— GOALS —
(1) Retype the passage from the essay on Al-Anon and 9-1-1 dispatch work, from "Hearing the rawest" to "yours to hold.".
(2) In the essay on Al-Anon and 9-1-1 dispatch work, what does Al-Anon call the practice of caring without getting sucked in?

— SELECTED PASSAGE —
Caring without Carrying: Using Al-Anon's Principles to Find Serenity Under the Headset
When I first walked into an Al-Anon meeting, I was a mess of emotions. I didn't even know why I was there; I just knew I needed a way to handle the chaos around me without it consuming me. I thought I was there to learn how to manage relationships and maybe find a little peace. What I didn't realize was how those lessons would seep into my work as a 9-1-1 dispatcher—and completely change the way I approached my job.
For those who don’t know, Al-Anon is a support group for people affected by a loved one's alcoholism or addiction. It doesn’t directly address addiction but instead provides tools for those impacted by someone else’s substance use to find balance, compassion, and self-care amidst tough times. Members learn how to live their own lives fully, even when someone close to them is struggling. Al-Anon meetings focus on managing the effects of these relationships and maintaining one’s emotional health—a skill set that proved invaluable in my dispatch role.
Hearing the rawest parts of people’s lives without seeing any of it unfold can be tough. It’s common to end a call without ever knowing the outcome. It's a weird place to be, and it can leave you feeling like you're carrying pieces of other people’s pain. That’s where Al-Anon came in for me. Here are some of the lessons I took from those meetings that made a world of difference in my work and well-being.
Learning to care without carrying
One of the first things I learned in Al-Anon was something they call “detachment with compassion.” I remember thinking, How do you care without getting sucked in?
I started to understand that detachment doesn’t mean you stop caring—it just means you let go of what’s not yours to hold.
In dispatch, that became my lifeline. Every call felt urgent, I felt I was an anchor to strangers in their chaotic moment, but at the end of the day, I couldn’t control what happened after we hung up. My job was to be fully present, to calm them and offer care, and then to let it go. Practicing this daily wasn’t always easy, but detaching with compassion helped me keep showing up without letting the weight of what I couldn’t change pull me under.

— ENTRIES SUPPLIED —
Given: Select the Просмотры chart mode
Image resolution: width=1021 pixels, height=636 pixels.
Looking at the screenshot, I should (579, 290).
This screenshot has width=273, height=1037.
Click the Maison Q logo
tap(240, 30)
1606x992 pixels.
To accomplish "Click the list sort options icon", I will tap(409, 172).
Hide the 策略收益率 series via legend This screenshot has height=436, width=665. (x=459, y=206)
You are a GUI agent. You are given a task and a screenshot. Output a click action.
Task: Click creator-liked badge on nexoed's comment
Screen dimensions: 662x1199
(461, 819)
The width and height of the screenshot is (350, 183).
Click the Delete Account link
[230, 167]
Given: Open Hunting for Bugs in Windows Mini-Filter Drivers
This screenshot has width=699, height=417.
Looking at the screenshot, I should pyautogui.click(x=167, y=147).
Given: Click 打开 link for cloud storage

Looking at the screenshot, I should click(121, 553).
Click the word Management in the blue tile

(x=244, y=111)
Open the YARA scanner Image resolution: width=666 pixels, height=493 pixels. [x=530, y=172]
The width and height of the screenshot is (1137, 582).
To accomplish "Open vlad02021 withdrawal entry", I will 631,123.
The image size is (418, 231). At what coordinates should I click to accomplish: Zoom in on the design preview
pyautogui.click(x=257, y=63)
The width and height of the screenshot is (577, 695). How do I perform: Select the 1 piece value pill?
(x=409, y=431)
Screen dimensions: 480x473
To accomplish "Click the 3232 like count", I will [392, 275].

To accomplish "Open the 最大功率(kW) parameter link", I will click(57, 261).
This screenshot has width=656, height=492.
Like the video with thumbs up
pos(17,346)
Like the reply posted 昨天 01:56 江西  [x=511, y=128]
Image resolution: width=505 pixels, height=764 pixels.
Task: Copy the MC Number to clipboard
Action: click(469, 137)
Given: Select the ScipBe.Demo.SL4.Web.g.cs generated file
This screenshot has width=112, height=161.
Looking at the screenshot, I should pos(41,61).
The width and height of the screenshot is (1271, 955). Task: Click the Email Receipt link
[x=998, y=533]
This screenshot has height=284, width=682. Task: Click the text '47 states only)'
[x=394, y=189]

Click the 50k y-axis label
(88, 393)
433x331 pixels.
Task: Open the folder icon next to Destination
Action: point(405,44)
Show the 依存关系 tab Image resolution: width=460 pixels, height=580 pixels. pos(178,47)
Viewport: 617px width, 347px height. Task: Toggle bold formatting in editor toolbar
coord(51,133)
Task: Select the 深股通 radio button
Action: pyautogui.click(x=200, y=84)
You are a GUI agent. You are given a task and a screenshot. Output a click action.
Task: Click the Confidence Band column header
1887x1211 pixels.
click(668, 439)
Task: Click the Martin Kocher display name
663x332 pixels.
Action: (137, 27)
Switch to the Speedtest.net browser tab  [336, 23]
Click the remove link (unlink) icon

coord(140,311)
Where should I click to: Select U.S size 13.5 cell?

— IN RESPONSE —
(1)
Hearing the rawest parts of people’s lives without seeing any of it unfold can be tough. It’s common to end a call without ever knowing the outcome. It's a weird place to be, and it can leave you feeling like you're carrying pieces of other people’s pain. That’s where Al-Anon came in for me. Here are some of the lessons I took from those meetings that made a world of difference in my work and well-being.
Learning to care without carrying
One of the first things I learned in Al-Anon was something they call “detachment with compassion.” I remember thinking, How do you care without getting sucked in?
I started to understand that detachment doesn’t mean you stop caring—it just means you let go of what’s not yours to hold.

(2) Detachment with compassion.